_Obiettivo 1_
Riscrivi il brano del testo sul Kendo che va da "1.1. Aspetti fisici" fino a "in numerose occasioni.", sostituendo "insegnante" con "maestro".

_Testo di partenza_
--

1.1. Aspetti fisici
Per declinare le qualita’ della Via della Spada, deve essere considerato un assunto di base: che la pratica sia condotta in modo ortodosso e corretto, sotto la guida di un insegnante qualificato. Solo in questo modo si realizza pienamente un aspetto peculiare del Kendo (che potrebbe considerarsi una prima qualita’ della Via della Spada): il fatto di essere accessibile anche a chi e’ gia’ in eta’ matura, purche’ in buona salute: la pratica accurata e costante riesce a recuperare anche chi non e’ naturalmente portato (ne’ tantomeno si e’ mai allenato per diventarlo) per il coordinamento muscolare e per il contatto fisico, come ho osservato in numerose occasioni.
D’altra parte, come rovescio della medaglia, va anche detto che il Kendo non si presta a migliorare l’aspetto corporeo (niente addominali scolpiti o perdite miracolose di peso in eccesso), ne’ tantomeno, per la sua asimmetricita’ e per la tipologia del gesto, mi sentirei di consigliarlo come alternativa ad altre attivita’ atletiche, particolarmente per chi sia nell’eta’ dello sviluppo, come un adolescente, o per chi abbia problemi oggettivi di resistenza alla fatica.
1.2. Aspetti pedagogici
Certamente il Kendo nasce anche con un intento di formazione del carattere. Su questo punto, che io ritengo molto importante dal punto di vista “filologico”, per comprendere l’evoluzione della pratica, non oso peraltro dilungarmi. Se questa e’ senza dubbio una qualita’ della Via della Spada, gli aspetti pedagogici della stessa vanno riportati al contesto giapponese (o comunque orientale) in cui il Kendo viene somministrato ad una popolazione di eta’ compatibile – e comunque in un ambito culturale ben preciso e coerente. Nella nostra realta’, fatta prevalentemente di praticanti adulti e soprattutto inserita in una societa’ profondamente diversa, sarei davvero spaventata da chi volesse proporre il Kendo con strumento di formazione caratteriale – avendo ben presente che cosa si intenda in questo senso nella realta’ di origine.

--

_Dati in ingresso_
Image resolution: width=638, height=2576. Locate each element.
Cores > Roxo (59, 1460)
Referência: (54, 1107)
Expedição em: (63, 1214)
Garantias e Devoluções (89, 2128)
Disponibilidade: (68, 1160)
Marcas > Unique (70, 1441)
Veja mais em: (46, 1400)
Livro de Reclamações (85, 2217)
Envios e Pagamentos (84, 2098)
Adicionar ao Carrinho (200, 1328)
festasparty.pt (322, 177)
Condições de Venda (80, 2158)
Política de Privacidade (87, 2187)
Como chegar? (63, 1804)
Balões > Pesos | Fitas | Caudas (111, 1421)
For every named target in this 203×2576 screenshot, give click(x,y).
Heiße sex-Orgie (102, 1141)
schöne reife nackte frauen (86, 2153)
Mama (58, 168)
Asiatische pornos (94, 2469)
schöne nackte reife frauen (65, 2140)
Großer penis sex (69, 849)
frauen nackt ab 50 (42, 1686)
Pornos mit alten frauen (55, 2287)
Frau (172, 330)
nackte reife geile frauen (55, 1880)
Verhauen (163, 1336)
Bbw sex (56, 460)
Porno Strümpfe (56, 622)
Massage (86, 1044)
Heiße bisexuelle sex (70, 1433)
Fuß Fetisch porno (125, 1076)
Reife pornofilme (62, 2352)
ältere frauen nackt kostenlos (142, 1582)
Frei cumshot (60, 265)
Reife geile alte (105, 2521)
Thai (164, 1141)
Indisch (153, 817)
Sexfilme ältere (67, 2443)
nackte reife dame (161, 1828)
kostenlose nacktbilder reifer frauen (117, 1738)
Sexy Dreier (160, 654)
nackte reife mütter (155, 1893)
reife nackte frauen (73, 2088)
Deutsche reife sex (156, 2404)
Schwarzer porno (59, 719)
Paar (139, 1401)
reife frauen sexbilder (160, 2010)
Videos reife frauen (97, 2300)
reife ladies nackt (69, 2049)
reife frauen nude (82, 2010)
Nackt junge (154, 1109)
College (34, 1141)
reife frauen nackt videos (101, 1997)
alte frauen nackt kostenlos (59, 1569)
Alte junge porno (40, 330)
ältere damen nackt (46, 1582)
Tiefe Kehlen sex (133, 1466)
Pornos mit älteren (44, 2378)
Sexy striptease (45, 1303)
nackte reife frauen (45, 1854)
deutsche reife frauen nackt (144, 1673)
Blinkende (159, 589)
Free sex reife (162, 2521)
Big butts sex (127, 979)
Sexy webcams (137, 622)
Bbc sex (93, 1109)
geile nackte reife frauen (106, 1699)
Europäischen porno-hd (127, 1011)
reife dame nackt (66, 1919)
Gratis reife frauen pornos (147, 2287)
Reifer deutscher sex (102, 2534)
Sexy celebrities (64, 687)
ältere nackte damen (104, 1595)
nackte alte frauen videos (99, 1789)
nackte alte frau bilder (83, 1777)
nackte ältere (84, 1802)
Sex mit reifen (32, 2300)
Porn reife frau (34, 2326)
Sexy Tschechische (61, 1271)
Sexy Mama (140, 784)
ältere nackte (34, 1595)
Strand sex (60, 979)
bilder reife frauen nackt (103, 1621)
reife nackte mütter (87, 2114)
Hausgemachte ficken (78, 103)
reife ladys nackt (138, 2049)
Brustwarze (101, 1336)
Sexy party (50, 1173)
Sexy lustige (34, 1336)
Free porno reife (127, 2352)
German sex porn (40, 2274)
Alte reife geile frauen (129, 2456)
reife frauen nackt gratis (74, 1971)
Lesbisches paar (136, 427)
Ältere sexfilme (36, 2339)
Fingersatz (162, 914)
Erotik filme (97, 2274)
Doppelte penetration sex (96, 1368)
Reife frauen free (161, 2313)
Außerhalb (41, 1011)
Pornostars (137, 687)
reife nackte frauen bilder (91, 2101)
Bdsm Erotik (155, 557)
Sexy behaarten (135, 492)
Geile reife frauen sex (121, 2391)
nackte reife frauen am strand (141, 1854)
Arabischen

--

_Obiettivo 2_
Trascrivi tali e quali le righe dei dati in ingresso, dalla prima fino a quella che contiene "Envios e Pagamentos (84, 2098)", inclusa, e nient'altro.

_Risposta scritta 1_
1.1. Aspetti fisici
Per declinare le qualita’ della Via della Spada, deve essere considerato un assunto di base: che la pratica sia condotta in modo ortodosso e corretto, sotto la guida di un maestro qualificato. Solo in questo modo si realizza pienamente un aspetto peculiare del Kendo (che potrebbe considerarsi una prima qualita’ della Via della Spada): il fatto di essere accessibile anche a chi e’ gia’ in eta’ matura, purche’ in buona salute: la pratica accurata e costante riesce a recuperare anche chi non e’ naturalmente portato (ne’ tantomeno si e’ mai allenato per diventarlo) per il coordinamento muscolare e per il contatto fisico, come ho osservato in numerose occasioni.

_Risposta scritta 2_
Image resolution: width=638, height=2576. Locate each element.
Cores > Roxo (59, 1460)
Referência: (54, 1107)
Expedição em: (63, 1214)
Garantias e Devoluções (89, 2128)
Disponibilidade: (68, 1160)
Marcas > Unique (70, 1441)
Veja mais em: (46, 1400)
Livro de Reclamações (85, 2217)
Envios e Pagamentos (84, 2098)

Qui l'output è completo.